◆ **TUGAS YANG DIKERJAKAN**
(a) Jawablah pertanyaan berikut berdasarkan teks tentang depresi pada remaja.
(i) Berapa usia remaja asal Jombang yang diberitakan meninggal di rumahnya?
(ii) Menurut Kapolsek Mojowarno, apa yang membuktikan bahwa motif korban adalah depresi?
(iii) Apa yang disebut dr Andri sebagai penyebab paling umum remaja mengalami depresi dan akhirnya memilih bunuh diri?
(b) Lanjutkan teks tentang depresi pada remaja, dimulai setelah kalimat terakhir yang ditampilkan.

◆ **TEKS YANG DISEDIAKAN**
******************************
Lompat ke konten Lompat ke sidebar Lompat ke footer

Kata Dokter Jiwa Soal Depresi Hingga Bunuh Diri Pada Remaja

Dokter jiwa mengatakan bukan suatu hal yang mustahil bagi anak dan remaja mengalami depresi hingga bunuh diri. Simak penjelasan lengkapnya berikut ini. Foto: Thinkstock
 
Jakarta, Seorang remaja berusia 15 tahun asal Jombang, Jawa Timur, meninggal karena bunuh diri di rumahnya. Keterangan dari kepolisian menyebut korban bunuh diri karena depresi ditinggal orang tua dan dilarang pacaran oleh sang kakak.
 
"Motif bunuh diri ini karena korban depresi, dibuktikan dengan penemuan tulisan tangan korban tersebut," kata Kapolsek Mojowarno, AKP Wilono, dikutip dari detikNews.

Pakar kejiwaan dari Klinik Psikosomatik RS Omni Alam Sutera, dr Andri, SpKJ, mengatakan memang bukan suatu hal yang mustahil seorang anak atau remaja mengalami depresi hingga bunuh diri. Perundungan atau bullying merupakan penyebab paling umum remaja mengalami depresi dan akhirnya memilih bunuh diri.
 
Namun pada kasus tertentu, faktor orang tua juga bisa membuat remaja depresi. Meninggalnya orang tua atau orang tua bercerai dikatakan dr Andri bisa berujung depresi pada remaja.
******************************
Data grounding koordinat piksel
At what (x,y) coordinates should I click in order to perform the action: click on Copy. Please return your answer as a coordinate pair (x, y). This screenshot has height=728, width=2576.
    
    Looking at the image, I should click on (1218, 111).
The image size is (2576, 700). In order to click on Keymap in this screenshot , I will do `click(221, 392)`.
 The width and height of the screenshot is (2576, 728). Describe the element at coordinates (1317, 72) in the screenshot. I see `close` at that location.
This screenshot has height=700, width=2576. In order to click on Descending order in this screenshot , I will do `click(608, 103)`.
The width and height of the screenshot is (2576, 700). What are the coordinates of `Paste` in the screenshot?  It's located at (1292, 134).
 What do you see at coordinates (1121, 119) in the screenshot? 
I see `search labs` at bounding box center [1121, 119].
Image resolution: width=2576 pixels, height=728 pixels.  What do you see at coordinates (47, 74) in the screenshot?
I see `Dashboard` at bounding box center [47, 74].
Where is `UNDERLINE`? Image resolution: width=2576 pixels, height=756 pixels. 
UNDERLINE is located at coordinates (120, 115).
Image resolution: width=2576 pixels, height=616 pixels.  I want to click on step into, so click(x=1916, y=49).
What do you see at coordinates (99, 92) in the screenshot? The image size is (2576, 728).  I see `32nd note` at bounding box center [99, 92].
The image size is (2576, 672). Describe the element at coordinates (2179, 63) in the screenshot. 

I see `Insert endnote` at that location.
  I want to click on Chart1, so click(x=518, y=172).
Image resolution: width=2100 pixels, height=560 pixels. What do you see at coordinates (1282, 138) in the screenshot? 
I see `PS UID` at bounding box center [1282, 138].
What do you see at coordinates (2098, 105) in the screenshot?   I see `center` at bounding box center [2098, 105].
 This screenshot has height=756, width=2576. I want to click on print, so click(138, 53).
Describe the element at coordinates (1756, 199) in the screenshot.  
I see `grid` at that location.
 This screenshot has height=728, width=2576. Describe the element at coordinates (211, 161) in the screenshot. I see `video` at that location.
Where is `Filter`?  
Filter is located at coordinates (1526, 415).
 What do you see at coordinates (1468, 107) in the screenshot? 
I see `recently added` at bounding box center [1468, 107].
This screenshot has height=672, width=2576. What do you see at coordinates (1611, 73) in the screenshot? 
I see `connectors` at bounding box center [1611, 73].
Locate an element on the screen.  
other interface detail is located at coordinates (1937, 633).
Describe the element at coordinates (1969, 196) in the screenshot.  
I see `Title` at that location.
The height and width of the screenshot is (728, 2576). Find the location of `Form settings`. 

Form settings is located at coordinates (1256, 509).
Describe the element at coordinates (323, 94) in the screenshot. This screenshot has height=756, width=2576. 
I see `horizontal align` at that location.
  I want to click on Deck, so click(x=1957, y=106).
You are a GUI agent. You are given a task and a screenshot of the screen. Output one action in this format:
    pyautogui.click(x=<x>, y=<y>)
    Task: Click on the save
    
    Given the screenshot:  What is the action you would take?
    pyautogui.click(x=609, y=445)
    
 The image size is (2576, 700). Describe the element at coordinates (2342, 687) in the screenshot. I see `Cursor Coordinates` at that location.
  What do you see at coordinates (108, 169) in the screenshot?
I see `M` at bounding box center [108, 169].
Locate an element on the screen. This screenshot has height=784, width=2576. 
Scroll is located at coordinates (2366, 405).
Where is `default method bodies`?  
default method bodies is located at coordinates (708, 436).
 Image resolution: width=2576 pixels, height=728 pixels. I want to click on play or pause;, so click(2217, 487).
******************************
◆ **HASIL YANG DIHARAPKAN**
(a)
(i) 15 tahun.
(ii) Penemuan tulisan tangan korban.
(iii) Perundungan atau bullying.

(b)
 
"Tidak semua memang, tapi ketika orang tua yang tersisa tidak mampu berperan dengan baik, anak dan remaja bisa mengalami kesedihan yang berkepanjangan," ungkap dr Andri kepada detikHealth.
 
Dijelaskan dr Andri, pada fase remaja, peran orang tua sebagai sosok yang mau mendengarkan anak sangat penting untuk perkembangan mentalnya. Apalagi pada remaja yang orang tuanya bercerai, atau salah satunya sudah meninggal dunia.
 
Pada kasus salah satu orang tua meninggal, orang tua yang tersisa harus bisa menjalani peran ganda. Jikapun nantinya orang tua menikah lagi, anak tidak boleh merasa terbuang karena tidak ada istilahnya bekas anak.
 
Di sisi lain jika orang tua bercerai, anak harus mendapat perhatian dan kasih sayang yang sama seperti sebelumnya. Jangan sampai salah satu pihak, baik ayah maupun ibu, menjadi jauh dengan anak.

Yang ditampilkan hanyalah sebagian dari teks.